Required work:
Your answer should be exactly the lines from the one that contains "Where should I click to: Expand the Enter" through the final line of the entries below, and nothing else.

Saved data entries
=======

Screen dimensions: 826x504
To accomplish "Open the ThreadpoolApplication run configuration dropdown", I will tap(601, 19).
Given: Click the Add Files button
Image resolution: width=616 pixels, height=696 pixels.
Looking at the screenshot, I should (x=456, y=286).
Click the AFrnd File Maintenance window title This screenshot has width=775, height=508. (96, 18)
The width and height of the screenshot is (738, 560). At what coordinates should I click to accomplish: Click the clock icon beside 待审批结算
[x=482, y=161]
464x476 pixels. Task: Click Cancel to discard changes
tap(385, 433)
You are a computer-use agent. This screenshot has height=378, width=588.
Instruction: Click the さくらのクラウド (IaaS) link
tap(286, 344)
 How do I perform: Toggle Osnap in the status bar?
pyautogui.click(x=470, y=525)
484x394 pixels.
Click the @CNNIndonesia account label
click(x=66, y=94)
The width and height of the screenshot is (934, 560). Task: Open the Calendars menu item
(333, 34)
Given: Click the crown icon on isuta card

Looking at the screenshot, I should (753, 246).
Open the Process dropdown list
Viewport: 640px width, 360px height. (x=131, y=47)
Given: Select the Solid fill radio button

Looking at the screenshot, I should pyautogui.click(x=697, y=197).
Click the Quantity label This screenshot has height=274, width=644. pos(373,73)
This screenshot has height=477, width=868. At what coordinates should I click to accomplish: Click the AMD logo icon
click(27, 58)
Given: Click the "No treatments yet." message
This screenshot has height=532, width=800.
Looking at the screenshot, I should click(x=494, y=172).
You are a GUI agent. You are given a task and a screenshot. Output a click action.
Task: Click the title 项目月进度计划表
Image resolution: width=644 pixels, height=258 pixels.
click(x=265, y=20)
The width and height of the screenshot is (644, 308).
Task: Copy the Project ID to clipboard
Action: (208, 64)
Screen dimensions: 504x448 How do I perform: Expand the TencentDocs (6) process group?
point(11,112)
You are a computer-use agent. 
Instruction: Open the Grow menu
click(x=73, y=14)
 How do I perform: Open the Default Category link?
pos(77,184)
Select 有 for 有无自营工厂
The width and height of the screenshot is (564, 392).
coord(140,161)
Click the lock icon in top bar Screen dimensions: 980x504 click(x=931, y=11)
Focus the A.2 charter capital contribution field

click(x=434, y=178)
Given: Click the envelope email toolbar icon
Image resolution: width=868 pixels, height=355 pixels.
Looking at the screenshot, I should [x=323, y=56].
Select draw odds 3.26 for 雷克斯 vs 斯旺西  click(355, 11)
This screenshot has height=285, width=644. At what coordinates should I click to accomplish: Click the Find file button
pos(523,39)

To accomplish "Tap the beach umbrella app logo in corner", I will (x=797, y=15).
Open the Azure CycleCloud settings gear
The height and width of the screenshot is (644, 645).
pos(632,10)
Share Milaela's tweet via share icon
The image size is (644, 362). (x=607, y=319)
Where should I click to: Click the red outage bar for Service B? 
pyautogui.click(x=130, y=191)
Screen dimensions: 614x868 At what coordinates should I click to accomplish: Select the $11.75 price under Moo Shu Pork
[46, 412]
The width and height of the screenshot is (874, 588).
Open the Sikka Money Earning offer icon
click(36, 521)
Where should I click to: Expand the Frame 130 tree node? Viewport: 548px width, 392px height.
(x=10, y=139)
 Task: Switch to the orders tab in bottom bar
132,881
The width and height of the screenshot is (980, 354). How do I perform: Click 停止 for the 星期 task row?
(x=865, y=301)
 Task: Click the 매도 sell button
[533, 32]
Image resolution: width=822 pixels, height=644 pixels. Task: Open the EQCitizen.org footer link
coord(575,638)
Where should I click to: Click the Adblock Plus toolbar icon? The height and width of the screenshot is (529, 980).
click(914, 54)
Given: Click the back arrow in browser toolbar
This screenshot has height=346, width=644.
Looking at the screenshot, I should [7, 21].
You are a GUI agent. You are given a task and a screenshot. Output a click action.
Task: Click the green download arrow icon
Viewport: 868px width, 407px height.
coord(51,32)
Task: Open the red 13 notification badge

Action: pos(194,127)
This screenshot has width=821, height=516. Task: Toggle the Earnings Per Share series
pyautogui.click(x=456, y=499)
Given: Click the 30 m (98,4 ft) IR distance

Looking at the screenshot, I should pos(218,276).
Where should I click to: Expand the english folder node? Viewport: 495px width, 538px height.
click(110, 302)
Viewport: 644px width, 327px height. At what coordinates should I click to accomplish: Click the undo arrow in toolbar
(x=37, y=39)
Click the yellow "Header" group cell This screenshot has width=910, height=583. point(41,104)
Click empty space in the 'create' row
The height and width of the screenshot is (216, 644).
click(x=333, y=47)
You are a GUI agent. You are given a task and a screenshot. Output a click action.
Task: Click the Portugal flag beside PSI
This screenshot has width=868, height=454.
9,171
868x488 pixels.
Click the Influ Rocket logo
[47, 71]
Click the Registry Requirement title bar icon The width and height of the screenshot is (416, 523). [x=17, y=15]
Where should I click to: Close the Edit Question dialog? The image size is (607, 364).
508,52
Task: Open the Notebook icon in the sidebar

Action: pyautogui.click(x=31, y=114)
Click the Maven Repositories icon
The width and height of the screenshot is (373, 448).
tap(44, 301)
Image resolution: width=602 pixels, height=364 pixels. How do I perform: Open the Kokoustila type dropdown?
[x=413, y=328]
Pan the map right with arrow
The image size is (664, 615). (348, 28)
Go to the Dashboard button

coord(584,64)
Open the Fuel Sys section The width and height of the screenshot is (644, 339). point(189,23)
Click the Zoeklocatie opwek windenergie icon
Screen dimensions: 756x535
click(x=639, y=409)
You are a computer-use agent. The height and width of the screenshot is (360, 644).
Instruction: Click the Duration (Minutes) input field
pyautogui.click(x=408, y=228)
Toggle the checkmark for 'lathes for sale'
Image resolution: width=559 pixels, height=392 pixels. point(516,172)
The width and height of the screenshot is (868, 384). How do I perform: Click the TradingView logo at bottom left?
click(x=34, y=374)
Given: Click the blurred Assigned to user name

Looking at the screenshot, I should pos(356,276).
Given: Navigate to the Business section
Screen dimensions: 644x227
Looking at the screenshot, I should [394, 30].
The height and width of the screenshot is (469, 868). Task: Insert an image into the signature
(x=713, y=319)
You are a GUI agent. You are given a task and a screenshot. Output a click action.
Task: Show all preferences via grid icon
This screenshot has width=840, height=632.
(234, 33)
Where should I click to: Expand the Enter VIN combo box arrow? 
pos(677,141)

=======

Task solution:
Where should I click to: Expand the Enter VIN combo box arrow? 
pos(677,141)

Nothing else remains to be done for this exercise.